Aligns divergent enhancers in organisms based on their collection of binding motifs and calculates a p-value based on randomizing the input data.
To run the program from the command line, enter:
./main.R <query file> <target file>
- Relative path to query file (lasagna motif file)
- Relative path to target file (lasagna motif file)
The first two arguments must be the query and target motif files.
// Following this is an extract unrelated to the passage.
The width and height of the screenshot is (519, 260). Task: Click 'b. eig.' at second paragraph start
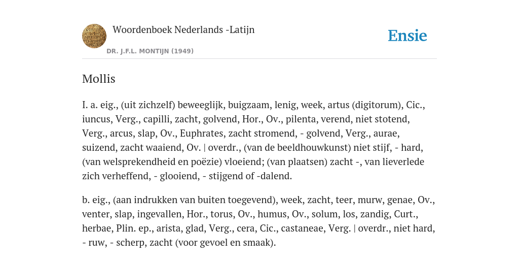point(96,200)
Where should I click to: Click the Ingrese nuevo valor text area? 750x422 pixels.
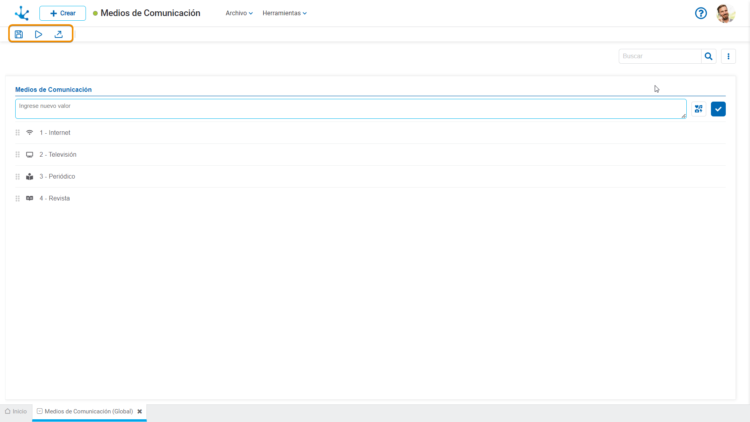[x=350, y=109]
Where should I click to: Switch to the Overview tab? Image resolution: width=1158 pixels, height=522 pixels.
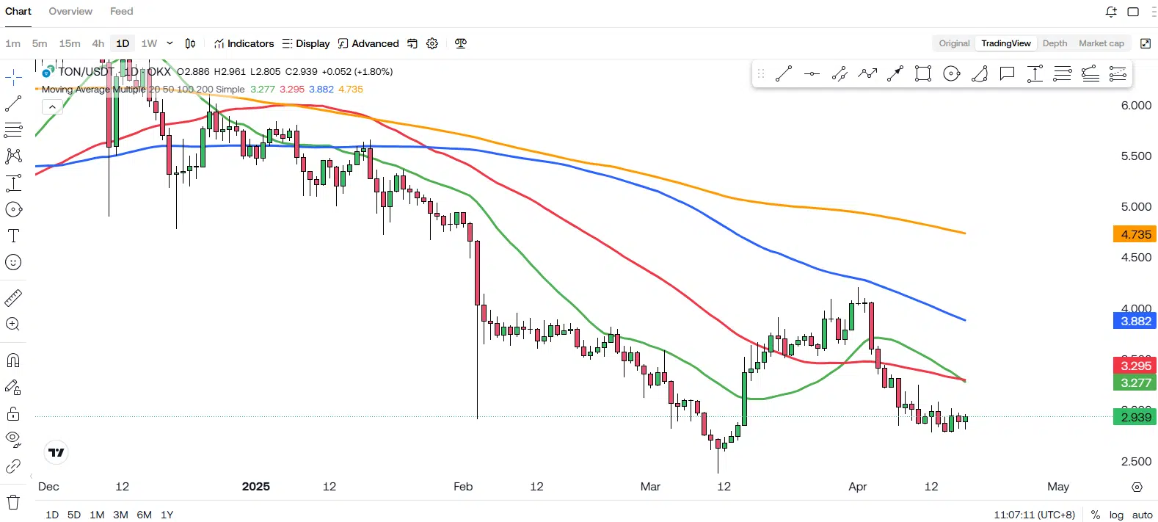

The following optional flags can be used to set parameters in the program
Flag | Short | Type | Constraints | Description | Default |
---|---|---|---|---|---|
-pval | -p | double | 0 <= pval <= 1 | Motif discovery threshold | 0.001 |
-window | -w | integer | window >= 1 | Window size for sliding window function | 900 |
-seed | -s | integer | any integer | Using the same seed will ensure the same sample is taken when calculating emperical null distribution | NULL |
The input files should be in this format with a space seperated table with the following fields:
Chromosome | Start | End | Strand | Score | Pval | Motif |
---|
Input files can be generated using any method for identifying motifs and motif database.
We used Lasagna (PMID: 23522376) with a publicly available version of the TRANSFAC (in directory 'lasagna_scan').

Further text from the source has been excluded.